Amino acid frequency analysis and RSCU showed high similarities among the species. The protein-coding sequences of the C. abrotanoides, C. cernuum, and C. faberi cp genomes consisted of 26,112, 26,205, and 26,203 codons, respectively (S3 Table). The percentage of the coded amino acids are presented in increasing order as follows; Cysteine (1.11%), Isoleucine (8.42%–8.46%), and Leucine (10.62–10.64%) (Fig 2). Tyagi et al. (2020) [42] reported that the Leucine had the highest, whereas the Cysteines had the lowest abundance of amino acids in other angiosperm cp genomes. In the cp genomes of the three genera, the codon AUG (Methionine) and UGC (Tryptophan) were unbiased with RSCU = 1.00. These two amino acids had no preference because they were encoded using one codon. Additionally, the codons of other amino acids exhibited significant differences. In contrast, the different codons except the UUG containing A or T were the most preferred codon in encoding amino acids with RSCU > 1.
Fig 2

Comparison of amino acid frequencies in the cp genomes of three Carpesium species.

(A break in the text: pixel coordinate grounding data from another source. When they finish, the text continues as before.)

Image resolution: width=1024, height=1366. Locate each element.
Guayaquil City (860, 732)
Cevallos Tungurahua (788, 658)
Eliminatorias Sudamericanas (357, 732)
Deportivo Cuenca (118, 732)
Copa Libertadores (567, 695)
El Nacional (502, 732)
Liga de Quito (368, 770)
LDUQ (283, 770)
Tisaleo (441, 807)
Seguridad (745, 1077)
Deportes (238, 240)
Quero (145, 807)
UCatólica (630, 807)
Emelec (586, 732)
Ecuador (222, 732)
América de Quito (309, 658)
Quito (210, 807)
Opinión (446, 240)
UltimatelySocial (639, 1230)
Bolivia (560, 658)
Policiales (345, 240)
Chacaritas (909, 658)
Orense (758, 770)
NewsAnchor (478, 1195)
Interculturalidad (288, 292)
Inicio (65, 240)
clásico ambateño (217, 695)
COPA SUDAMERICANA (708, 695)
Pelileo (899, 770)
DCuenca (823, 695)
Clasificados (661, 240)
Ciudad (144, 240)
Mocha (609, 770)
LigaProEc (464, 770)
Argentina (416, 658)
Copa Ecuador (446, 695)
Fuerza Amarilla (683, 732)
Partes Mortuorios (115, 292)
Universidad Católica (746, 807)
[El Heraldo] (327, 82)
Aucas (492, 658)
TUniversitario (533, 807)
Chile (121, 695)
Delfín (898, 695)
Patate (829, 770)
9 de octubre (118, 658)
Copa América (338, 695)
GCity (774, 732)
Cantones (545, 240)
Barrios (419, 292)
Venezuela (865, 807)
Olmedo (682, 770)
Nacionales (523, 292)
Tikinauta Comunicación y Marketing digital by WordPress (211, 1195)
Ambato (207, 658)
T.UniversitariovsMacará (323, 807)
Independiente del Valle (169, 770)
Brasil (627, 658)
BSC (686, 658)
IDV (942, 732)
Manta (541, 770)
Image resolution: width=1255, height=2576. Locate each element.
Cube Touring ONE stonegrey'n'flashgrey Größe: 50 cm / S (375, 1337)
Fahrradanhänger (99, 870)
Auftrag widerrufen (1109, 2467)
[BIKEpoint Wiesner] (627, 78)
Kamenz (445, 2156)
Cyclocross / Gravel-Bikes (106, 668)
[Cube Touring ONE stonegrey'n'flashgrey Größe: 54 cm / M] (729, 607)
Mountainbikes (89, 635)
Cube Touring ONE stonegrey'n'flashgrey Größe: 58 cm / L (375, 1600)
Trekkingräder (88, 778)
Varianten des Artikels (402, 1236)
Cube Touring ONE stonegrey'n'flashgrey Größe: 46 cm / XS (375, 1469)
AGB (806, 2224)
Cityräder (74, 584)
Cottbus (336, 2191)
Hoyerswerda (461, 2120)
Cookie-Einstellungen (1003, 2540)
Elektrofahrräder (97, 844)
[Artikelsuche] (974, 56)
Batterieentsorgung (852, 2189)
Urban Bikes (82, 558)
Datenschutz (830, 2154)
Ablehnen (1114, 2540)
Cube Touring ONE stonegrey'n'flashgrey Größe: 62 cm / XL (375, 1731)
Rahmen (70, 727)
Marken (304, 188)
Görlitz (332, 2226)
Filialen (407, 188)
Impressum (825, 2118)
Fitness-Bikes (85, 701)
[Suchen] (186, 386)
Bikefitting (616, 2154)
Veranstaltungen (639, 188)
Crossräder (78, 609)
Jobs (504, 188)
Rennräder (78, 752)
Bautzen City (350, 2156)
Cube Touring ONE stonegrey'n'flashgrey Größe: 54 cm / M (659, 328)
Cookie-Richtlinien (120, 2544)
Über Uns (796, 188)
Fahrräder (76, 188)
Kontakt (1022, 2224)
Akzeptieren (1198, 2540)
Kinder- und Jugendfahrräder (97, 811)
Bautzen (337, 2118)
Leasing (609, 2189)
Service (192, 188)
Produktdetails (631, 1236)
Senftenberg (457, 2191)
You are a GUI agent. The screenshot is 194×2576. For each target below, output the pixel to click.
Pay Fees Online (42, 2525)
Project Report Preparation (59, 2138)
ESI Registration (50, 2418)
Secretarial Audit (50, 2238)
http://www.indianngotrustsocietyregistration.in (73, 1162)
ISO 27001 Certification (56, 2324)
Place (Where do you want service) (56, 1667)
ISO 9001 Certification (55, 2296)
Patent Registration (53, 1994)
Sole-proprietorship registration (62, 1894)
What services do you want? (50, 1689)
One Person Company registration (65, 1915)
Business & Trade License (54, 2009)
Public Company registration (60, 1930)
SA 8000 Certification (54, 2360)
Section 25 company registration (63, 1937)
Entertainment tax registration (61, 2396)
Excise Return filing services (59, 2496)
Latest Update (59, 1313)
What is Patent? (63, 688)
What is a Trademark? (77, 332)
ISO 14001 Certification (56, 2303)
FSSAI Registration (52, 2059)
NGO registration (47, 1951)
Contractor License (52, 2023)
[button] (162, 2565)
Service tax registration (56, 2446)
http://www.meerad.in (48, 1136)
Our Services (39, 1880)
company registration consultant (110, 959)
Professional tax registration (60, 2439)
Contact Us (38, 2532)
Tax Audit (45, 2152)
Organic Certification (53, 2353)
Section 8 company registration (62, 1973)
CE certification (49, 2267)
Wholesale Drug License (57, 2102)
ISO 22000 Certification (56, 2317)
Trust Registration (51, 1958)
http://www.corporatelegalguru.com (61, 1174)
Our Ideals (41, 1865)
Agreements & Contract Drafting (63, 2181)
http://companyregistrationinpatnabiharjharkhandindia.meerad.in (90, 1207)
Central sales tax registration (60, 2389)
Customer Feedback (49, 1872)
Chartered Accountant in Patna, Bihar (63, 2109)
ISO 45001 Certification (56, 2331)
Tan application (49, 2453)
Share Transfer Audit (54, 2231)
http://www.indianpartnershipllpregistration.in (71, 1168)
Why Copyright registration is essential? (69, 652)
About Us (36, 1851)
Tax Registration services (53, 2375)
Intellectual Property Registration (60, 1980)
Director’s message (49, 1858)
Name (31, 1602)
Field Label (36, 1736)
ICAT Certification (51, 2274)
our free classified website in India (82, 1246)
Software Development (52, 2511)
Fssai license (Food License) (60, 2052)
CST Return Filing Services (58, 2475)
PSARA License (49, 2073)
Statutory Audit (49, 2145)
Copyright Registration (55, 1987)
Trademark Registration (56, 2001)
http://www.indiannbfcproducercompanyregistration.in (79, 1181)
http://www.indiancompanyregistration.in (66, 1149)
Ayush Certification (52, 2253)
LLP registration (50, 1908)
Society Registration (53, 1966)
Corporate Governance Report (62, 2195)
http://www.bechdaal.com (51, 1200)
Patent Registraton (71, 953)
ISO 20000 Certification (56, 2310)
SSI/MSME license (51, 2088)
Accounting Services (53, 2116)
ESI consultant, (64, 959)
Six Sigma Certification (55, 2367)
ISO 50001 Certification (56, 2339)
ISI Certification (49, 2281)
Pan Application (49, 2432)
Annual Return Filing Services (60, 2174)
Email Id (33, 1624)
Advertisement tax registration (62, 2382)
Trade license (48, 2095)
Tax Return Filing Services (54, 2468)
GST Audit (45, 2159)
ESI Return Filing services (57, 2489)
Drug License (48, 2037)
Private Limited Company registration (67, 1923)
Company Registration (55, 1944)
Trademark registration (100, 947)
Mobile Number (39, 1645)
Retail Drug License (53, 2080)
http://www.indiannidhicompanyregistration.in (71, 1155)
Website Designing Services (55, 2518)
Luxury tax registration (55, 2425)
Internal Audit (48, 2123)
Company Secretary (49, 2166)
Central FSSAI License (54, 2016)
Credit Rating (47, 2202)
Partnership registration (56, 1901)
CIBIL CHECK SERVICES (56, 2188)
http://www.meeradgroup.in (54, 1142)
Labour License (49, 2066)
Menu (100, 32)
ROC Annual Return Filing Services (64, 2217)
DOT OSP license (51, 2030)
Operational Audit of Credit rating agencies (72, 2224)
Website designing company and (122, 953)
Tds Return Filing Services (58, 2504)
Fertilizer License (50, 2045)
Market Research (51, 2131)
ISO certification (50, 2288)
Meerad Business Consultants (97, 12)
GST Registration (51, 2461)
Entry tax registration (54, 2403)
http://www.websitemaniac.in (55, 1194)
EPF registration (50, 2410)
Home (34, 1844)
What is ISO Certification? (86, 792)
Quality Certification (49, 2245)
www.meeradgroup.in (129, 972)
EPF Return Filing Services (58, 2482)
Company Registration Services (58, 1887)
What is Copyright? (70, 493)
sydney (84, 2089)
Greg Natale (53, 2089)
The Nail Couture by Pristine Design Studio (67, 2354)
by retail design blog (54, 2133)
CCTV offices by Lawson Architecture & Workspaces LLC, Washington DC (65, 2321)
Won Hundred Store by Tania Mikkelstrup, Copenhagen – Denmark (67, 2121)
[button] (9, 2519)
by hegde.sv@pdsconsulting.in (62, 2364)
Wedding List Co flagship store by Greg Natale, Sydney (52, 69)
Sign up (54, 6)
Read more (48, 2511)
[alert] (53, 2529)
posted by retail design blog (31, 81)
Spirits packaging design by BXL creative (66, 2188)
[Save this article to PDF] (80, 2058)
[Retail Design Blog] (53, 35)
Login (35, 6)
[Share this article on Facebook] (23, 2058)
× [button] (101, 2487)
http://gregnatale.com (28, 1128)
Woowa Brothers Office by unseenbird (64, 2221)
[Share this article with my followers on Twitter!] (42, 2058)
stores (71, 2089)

Identification of SSRs and repeat sequences

MISA detected 41 SSRs in C. abrotanoides, 39 in C. cernuum, and 37 in C. faberi (mononucleotide, dinucleotide, trinucleotide, and tetranucleotide as shown in S4 Table and Fig 3a). Among the three species, we found that the content of mononucleotide A or T homopolymers in the 4 SSR types is the highest, which illustrated that SSRs usually comprises poly-A and poly-T, but rarely tandem guanine (G) and cytosine (C), thereby contributing to the AT abundance in the cp genome (Fig 3b–3d). Furthermore, mononucleotide repeats (53.85%–60.98%) were the most frequent, whereas the trinucleotide repeats (4.88%–5.41%) were the least (Fig 3e), showing that the mononucleotide repeats made more contribution to genetic variations than other SSRs.
Fig 3

Number and proportion of SSRs in the cp genomes of three Carpesium species.

(a) The number of different SSR types. (b-d) The frequencies of different SSR types of three Carpesium species. (e) The proportion of different SSR types.

Number and proportion of SSRs in the cp genomes of three Carpesium species.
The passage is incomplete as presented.